Deux ans plus tard, ils vivaient dans le F3 dont avait hérité Mathilde. Fort de ce rapprochement foncièrement intéressant sur le plan pécuniaire, ils osèrent le voyage de noces sur Paris. Suite à l'ascension de la Tour Eiffel, à l'exploration des catacombes et aux tourbillonnants French cancan du Lido naquit Sigmond. L'instinct parental ne se commande pas. Sans doute, ces deux cœurs laissés jusqu'ici aux marges de l'amour réclamèrent à reporter toute l'affection qui ne demandait qu'à jaillir. Il grandit ces premières années, surprotééé, résidence de l'Eden, rue Newton. Inquiets à transmettre des valeurs simples, ils mirent en garde leur fils devenu adolescent contre les fréquentations vipérines qu'il ne manquerait pas de rencontrer une fois franchi le seuil de ce havre où régnaient l'harmonie et l'innocence.
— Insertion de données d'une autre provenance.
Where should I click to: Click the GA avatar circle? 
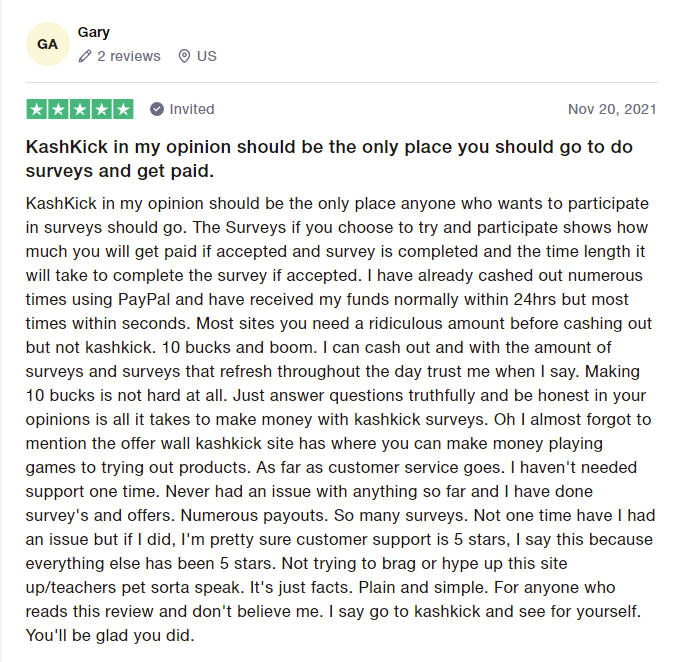[47, 44]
À seize ans, Sigmond fit la rencontre de Berthe au lycée. Tout aussi consciente de son influence que de son pouvoir à entraîner le jeune homme vers des chemins sans retour, mue d'une voix intérieure au vice apical, elle se mit en tête de lui faire croquer des plaisirs défendus. Habillé que de la nudité de son inconscience, il franchit niaisement, mais rapidement toutes les étapes qui le menèrent vers un déluge d'ennuis. L'alcool fit place aux paradis artificiels. À dix-huit ans, il connut sa première condamnation pour trafic de stupéfiants. Il ne retrouverait jamais plus les rives bénies de son enfance, là où son imaginaire le menait au pays d'Havila, le pays dans lequel on trouve de l'or d'excellence qualité, le bdellium et la pierre d'onyx.
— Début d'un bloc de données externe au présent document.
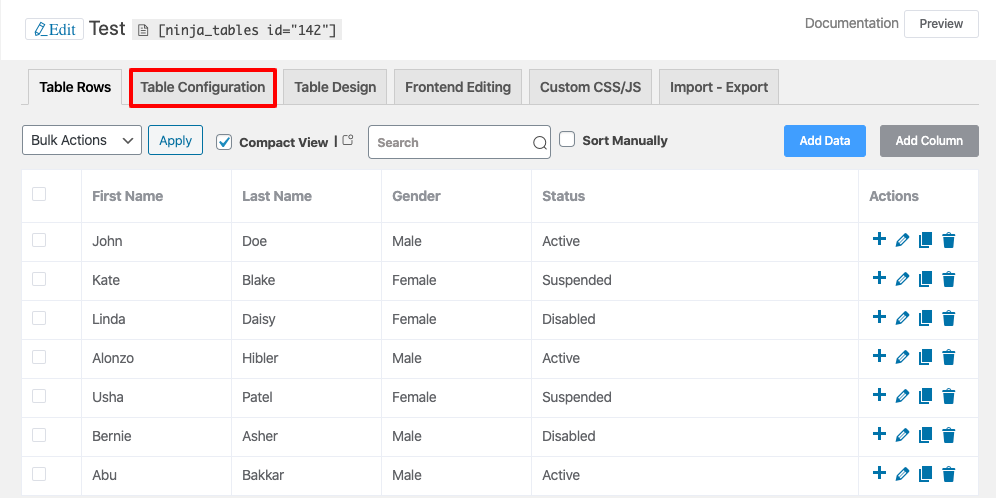
Task: Click the duplicate icon for Abu Bakkar
Action: click(x=925, y=474)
Ses parents, remplis de désespoir, l'avaient prévenu. Le ciel s'assombrit. Sans le sou, il n'eut d'autre solution que de s'embarquer dans une galère. Avec ses compagnons d'infortune, il tenta de rester à flot. De drôles d'oiseaux qui ne voyaient au gré de leurs pérégrinations aucun espoir d'éclaircie. De cette alliance contre nature, rassemblée par la nécessité de survivre, des renégats qui n'osaient se regarder qu'avec méfiance, pâles figures, qui souvent avaient franchi les frontières de l'humanité en versant le sang, il fallut se morfondre bien des jours et des nuits. De temps à autre, un pigeon se dévouait pour sortir le bout de son nez de cette arche de désespérance. Il revenait toujours au bercail crevant de faim, faute de ne trouver un Eldorado. Jusqu'à ce que l'un d'eux revienne annoncer que le chemin était libre. Le Deus ex machina, la justice qui n'avait eu de cesse de les traquer, se détournait vers d'autres cieux considérés moins cléments pour le salut de l'équité humaine.
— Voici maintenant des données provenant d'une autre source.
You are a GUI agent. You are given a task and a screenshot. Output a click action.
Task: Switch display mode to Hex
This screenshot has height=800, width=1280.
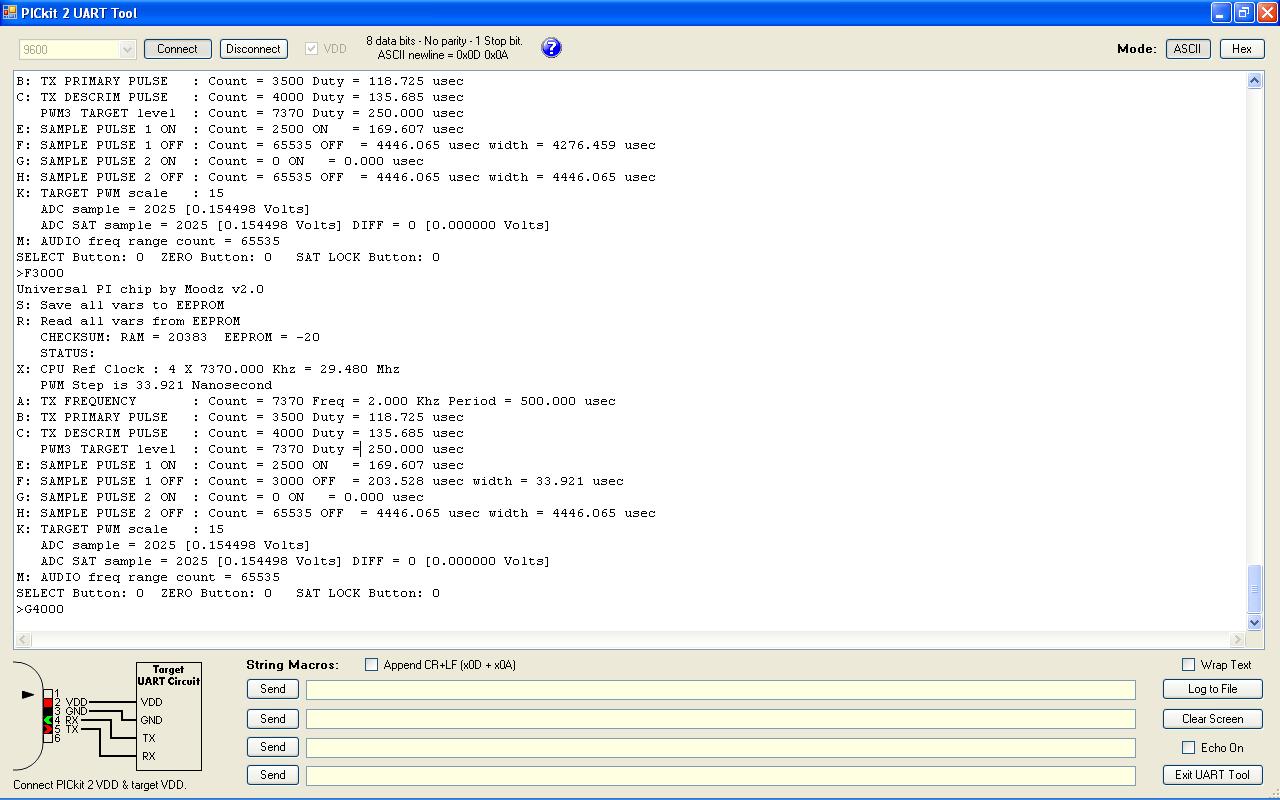click(1241, 49)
Aussitôt, il entreprit un périple. Parti de l'orient, il trouva une vallée et il choisit d'y habiter. Après avoir construit une bicoque faite de bric et de broc qui s'élevait au-dessus de celle-ci, assise sur un promontoire qui lui donnait un faux air de krak, il y accueillit tous les routards de la terre. Ils s'y retrouvaient pour y parler le même langage universel. Des beatnik qui ne tardèrent pas à attirer l'attention des autorités. On ne se méfie jamais assez des utopistes qui se rêvent de ne former qu'un seul peuple. Ils furent disséminés ce qui mit un terme à leur château en Espagne. La zizanie, propagée par les agents au service d'un État providence des bonnes mœurs, finit le travail de dispersion.